Keynote Speakers – Kay O’Halloran

Kay O’Halloran is Chair Professor and Head of the Department of Communication and Media, University of Liverpool, United Kingdom

Matter and Meaning in the Digital Age

Abstract

We inhabit two worlds – the world of matter and the world meaning (Halliday, 2005).  I investigate these two worlds and the physical, biological, social and semiotic systems which connect them, using concepts from social semiotic theory (Halliday, 1978; van Leeuwen, 2005).  In the first instance, humans receive information about the physical world through senses (for example, sight, hearing, touch, taste, and smell).  However, sensory input from the environment is perceived and conditioned by social factors and influences, which include the context, culture, beliefs and values, and life experiences.
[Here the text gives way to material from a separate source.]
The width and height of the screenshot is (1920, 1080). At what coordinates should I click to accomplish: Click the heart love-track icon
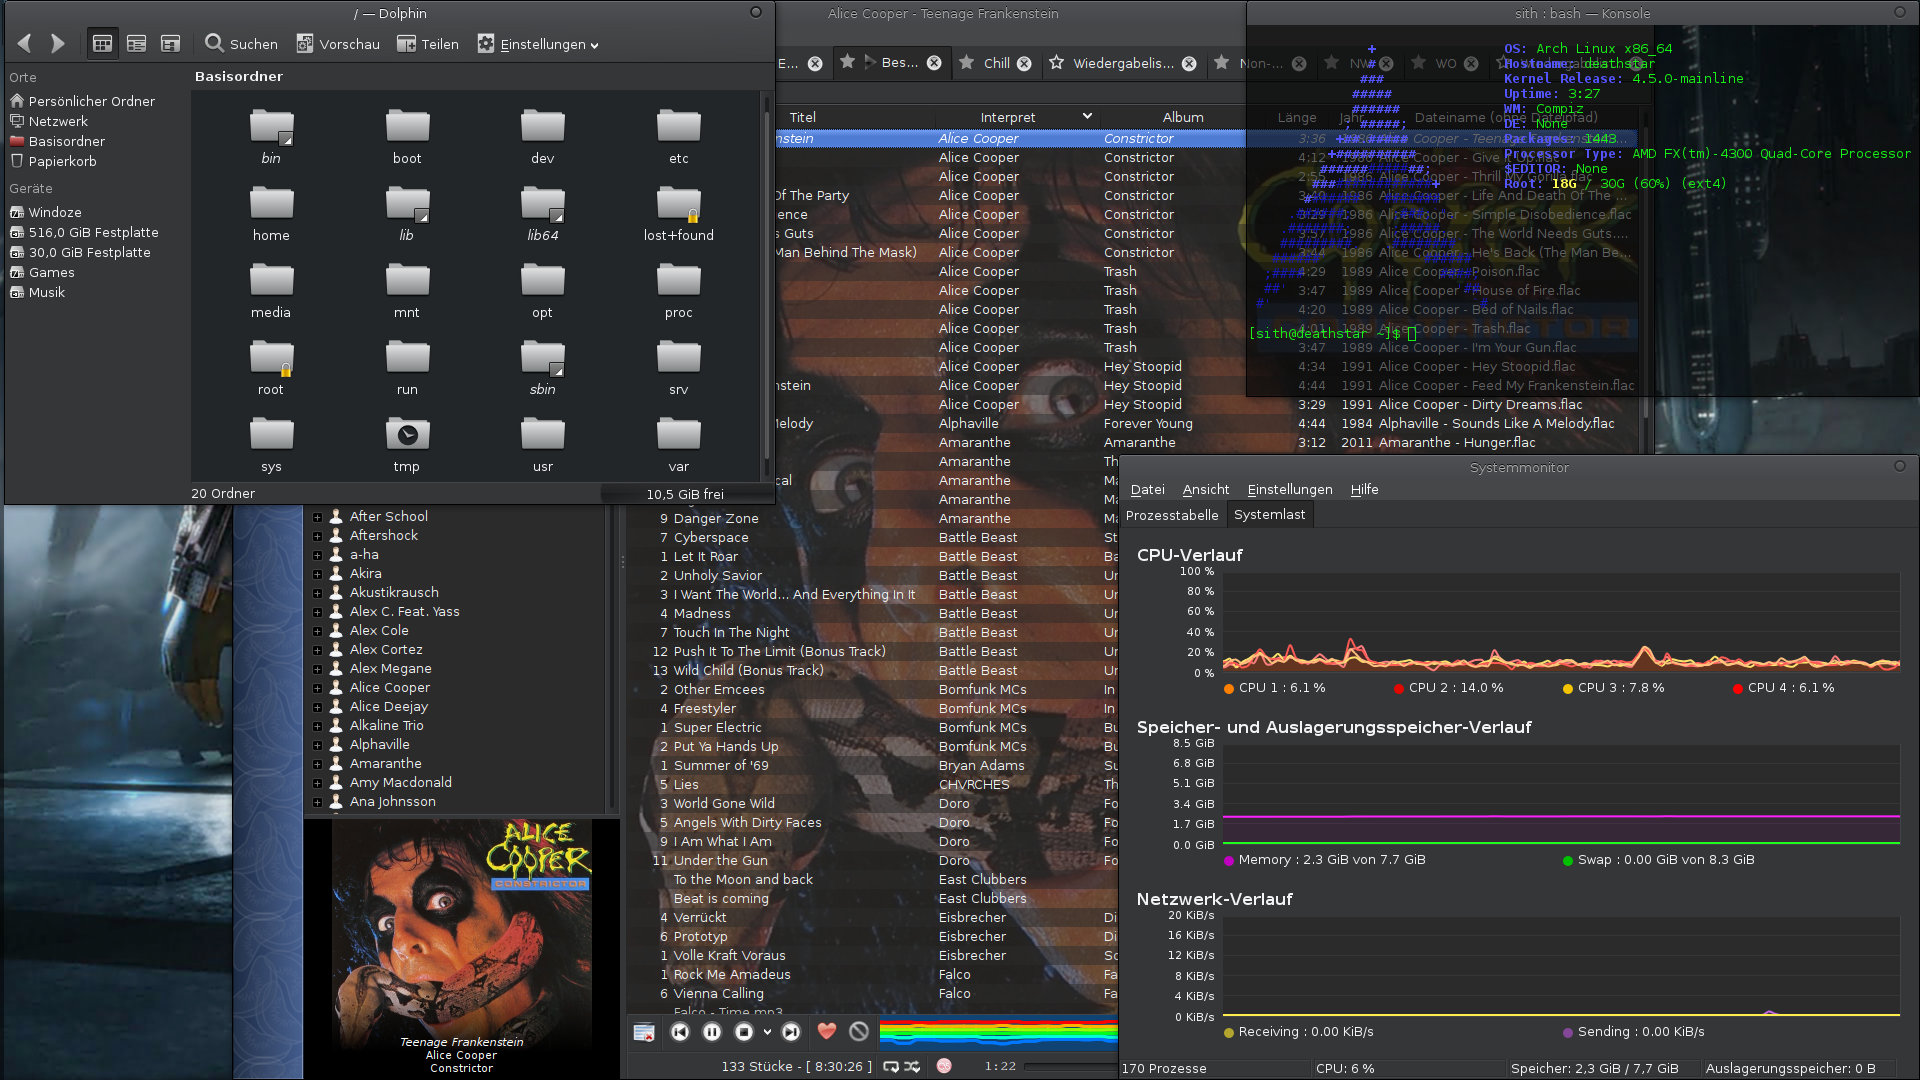click(x=827, y=1031)

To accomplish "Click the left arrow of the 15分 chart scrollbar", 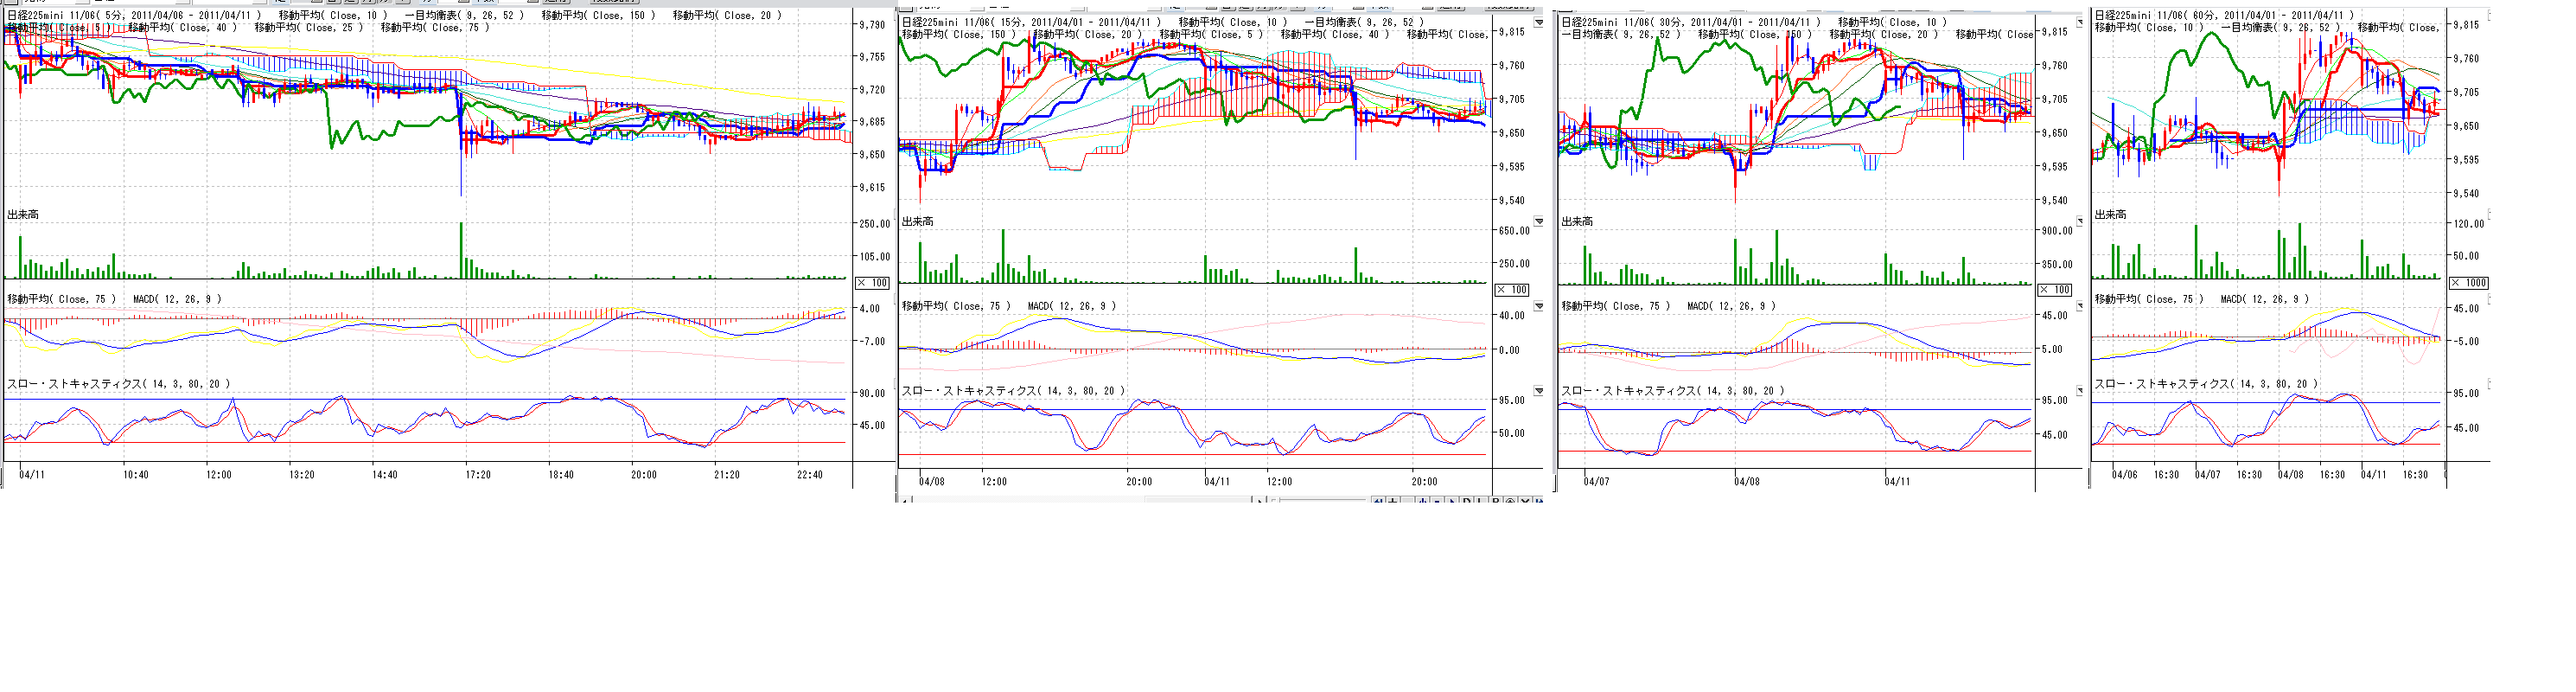I will pyautogui.click(x=904, y=500).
These social systems are enacted, maintained, and changed through semiotic systems, conceived as systems of meaning.  Following Halliday (2005), semiotic systems constitute a new order of complexity, because they involve physical systems (the material sign itself), biological systems (humans), social systems (society and culture) and meaning itself.  In this talk, I discuss this last dimension; the world of meaning and its significance, with a focus on the digital age. I discuss how semiotic resources structure thought and reality and examine the changes which have taken place in the semiotic landscape through digital technology (O’Halloran, 2014). In doing so, I conceptualise the digital age as a one-way mirror and discuss the implications for the future.

References

  • Halliday, M. A. K. (1978). Language as Social Semiotic: The Social Interpretation of Language and Meaning. London: Edward Arnold.
  • Halliday, M. A. K. (2005). On Matter and Meaning: The Two Realms of Human Experience. Linguistics and the Human Sciences, 1(1), 59-82.
  • O’Halloran, K. L. (2014). Historical Changes in the Semiotic Landscape: From Calculation to Computation. In C. Jewitt (Ed.), Handbook of Multimodal Analysis (2nd ed., pp. 123-138). London: Routledge.
  • van Leeuwen, T. (2005). Introducing Social Semiotics. London: Routledge.